(Pixel coordinate grounding data)
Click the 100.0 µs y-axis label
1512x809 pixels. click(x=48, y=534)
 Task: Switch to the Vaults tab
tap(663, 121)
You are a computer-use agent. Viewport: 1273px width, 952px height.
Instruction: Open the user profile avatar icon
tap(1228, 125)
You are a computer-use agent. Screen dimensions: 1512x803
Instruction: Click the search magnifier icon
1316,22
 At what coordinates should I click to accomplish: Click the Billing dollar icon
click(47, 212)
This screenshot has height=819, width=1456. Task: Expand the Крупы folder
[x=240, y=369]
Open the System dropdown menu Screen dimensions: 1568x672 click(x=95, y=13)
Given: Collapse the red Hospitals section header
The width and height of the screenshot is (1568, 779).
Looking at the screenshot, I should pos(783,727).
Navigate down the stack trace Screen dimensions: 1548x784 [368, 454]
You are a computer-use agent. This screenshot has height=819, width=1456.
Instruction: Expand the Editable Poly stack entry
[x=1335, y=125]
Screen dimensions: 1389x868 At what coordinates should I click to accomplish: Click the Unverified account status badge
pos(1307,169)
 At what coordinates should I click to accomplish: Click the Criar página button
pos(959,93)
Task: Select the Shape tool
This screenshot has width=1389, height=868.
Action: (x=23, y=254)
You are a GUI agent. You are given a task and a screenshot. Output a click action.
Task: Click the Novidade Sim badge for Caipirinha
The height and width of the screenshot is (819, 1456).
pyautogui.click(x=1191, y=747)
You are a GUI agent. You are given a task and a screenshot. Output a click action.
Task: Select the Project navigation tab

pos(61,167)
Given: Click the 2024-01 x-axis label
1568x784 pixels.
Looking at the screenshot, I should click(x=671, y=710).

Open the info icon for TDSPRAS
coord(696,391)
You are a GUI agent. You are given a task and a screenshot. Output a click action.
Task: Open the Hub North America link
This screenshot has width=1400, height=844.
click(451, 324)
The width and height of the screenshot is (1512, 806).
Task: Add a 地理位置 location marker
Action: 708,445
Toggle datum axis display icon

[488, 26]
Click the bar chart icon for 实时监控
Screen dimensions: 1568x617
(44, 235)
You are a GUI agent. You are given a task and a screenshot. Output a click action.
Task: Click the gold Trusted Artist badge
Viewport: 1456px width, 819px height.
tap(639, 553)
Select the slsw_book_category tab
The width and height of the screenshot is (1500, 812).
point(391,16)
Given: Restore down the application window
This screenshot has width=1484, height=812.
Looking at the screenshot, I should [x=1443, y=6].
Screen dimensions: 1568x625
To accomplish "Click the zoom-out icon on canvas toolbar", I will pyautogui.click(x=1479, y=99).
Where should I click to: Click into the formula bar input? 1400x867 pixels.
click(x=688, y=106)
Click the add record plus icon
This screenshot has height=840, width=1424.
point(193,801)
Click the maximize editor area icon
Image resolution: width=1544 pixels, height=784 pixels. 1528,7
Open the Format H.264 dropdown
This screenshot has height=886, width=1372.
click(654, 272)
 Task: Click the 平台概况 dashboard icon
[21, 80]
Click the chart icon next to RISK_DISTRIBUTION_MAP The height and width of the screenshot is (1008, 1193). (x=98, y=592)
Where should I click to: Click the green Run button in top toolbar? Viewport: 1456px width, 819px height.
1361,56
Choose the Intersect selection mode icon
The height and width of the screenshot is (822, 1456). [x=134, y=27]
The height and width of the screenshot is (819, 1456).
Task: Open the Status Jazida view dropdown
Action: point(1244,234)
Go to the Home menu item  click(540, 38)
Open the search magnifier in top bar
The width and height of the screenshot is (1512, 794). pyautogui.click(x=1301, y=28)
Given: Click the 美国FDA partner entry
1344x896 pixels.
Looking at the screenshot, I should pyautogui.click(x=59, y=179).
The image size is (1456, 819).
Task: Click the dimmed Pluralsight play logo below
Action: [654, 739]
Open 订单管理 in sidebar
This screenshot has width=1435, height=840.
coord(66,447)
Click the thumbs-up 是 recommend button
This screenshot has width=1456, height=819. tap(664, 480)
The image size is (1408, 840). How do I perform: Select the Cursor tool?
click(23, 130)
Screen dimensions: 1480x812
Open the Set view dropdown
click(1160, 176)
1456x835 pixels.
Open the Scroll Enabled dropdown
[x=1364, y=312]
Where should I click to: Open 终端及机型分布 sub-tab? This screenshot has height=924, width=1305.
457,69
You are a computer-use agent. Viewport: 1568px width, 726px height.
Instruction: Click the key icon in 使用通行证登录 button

Work instructions » Copy the entries above exactly, leaving none out.

Task solution »
Click the 100.0 µs y-axis label
1512x809 pixels. click(x=48, y=534)
 Task: Switch to the Vaults tab
tap(663, 121)
You are a computer-use agent. Viewport: 1273px width, 952px height.
Instruction: Open the user profile avatar icon
tap(1228, 125)
You are a computer-use agent. Screen dimensions: 1512x803
Instruction: Click the search magnifier icon
1316,22
 At what coordinates should I click to accomplish: Click the Billing dollar icon
click(47, 212)
This screenshot has height=819, width=1456. Task: Expand the Крупы folder
[x=240, y=369]
Open the System dropdown menu Screen dimensions: 1568x672 click(x=95, y=13)
Given: Collapse the red Hospitals section header
The width and height of the screenshot is (1568, 779).
Looking at the screenshot, I should pos(783,727).
Navigate down the stack trace Screen dimensions: 1548x784 [368, 454]
You are a computer-use agent. This screenshot has height=819, width=1456.
Instruction: Expand the Editable Poly stack entry
[x=1335, y=125]
Screen dimensions: 1389x868 At what coordinates should I click to accomplish: Click the Unverified account status badge
pos(1307,169)
 At what coordinates should I click to accomplish: Click the Criar página button
pos(959,93)
Task: Select the Shape tool
This screenshot has width=1389, height=868.
Action: (x=23, y=254)
You are a GUI agent. You are given a task and a screenshot. Output a click action.
Task: Click the Novidade Sim badge for Caipirinha
The height and width of the screenshot is (819, 1456).
pyautogui.click(x=1191, y=747)
You are a GUI agent. You are given a task and a screenshot. Output a click action.
Task: Select the Project navigation tab

pos(61,167)
Given: Click the 2024-01 x-axis label
1568x784 pixels.
Looking at the screenshot, I should click(x=671, y=710).

Open the info icon for TDSPRAS
coord(696,391)
You are a GUI agent. You are given a task and a screenshot. Output a click action.
Task: Open the Hub North America link
This screenshot has width=1400, height=844.
click(451, 324)
The width and height of the screenshot is (1512, 806).
Task: Add a 地理位置 location marker
Action: 708,445
Toggle datum axis display icon

[488, 26]
Click the bar chart icon for 实时监控
Screen dimensions: 1568x617
(44, 235)
You are a GUI agent. You are given a task and a screenshot. Output a click action.
Task: Click the gold Trusted Artist badge
Viewport: 1456px width, 819px height.
tap(639, 553)
Select the slsw_book_category tab
The width and height of the screenshot is (1500, 812).
point(391,16)
Given: Restore down the application window
This screenshot has width=1484, height=812.
Looking at the screenshot, I should [x=1443, y=6].
Screen dimensions: 1568x625
To accomplish "Click the zoom-out icon on canvas toolbar", I will pyautogui.click(x=1479, y=99).
Where should I click to: Click into the formula bar input? 1400x867 pixels.
click(x=688, y=106)
Click the add record plus icon
This screenshot has height=840, width=1424.
point(193,801)
Click the maximize editor area icon
Image resolution: width=1544 pixels, height=784 pixels. 1528,7
Open the Format H.264 dropdown
This screenshot has height=886, width=1372.
click(654, 272)
 Task: Click the 平台概况 dashboard icon
[21, 80]
Click the chart icon next to RISK_DISTRIBUTION_MAP The height and width of the screenshot is (1008, 1193). (x=98, y=592)
Where should I click to: Click the green Run button in top toolbar? Viewport: 1456px width, 819px height.
1361,56
Choose the Intersect selection mode icon
The height and width of the screenshot is (822, 1456). [x=134, y=27]
The height and width of the screenshot is (819, 1456).
Task: Open the Status Jazida view dropdown
Action: point(1244,234)
Go to the Home menu item  click(540, 38)
Open the search magnifier in top bar
The width and height of the screenshot is (1512, 794). pyautogui.click(x=1301, y=28)
Given: Click the 美国FDA partner entry
1344x896 pixels.
Looking at the screenshot, I should pyautogui.click(x=59, y=179).
The image size is (1456, 819).
Task: Click the dimmed Pluralsight play logo below
Action: [654, 739]
Open 订单管理 in sidebar
This screenshot has width=1435, height=840.
coord(66,447)
Click the thumbs-up 是 recommend button
This screenshot has width=1456, height=819. tap(664, 480)
The image size is (1408, 840). How do I perform: Select the Cursor tool?
click(23, 130)
Screen dimensions: 1480x812
Open the Set view dropdown
click(1160, 176)
1456x835 pixels.
Open the Scroll Enabled dropdown
[x=1364, y=312]
Where should I click to: Open 终端及机型分布 sub-tab? This screenshot has height=924, width=1305.
457,69
You are a computer-use agent. Viewport: 1568px width, 726px height.
Instruction: Click the key icon in 使用通行证登录 button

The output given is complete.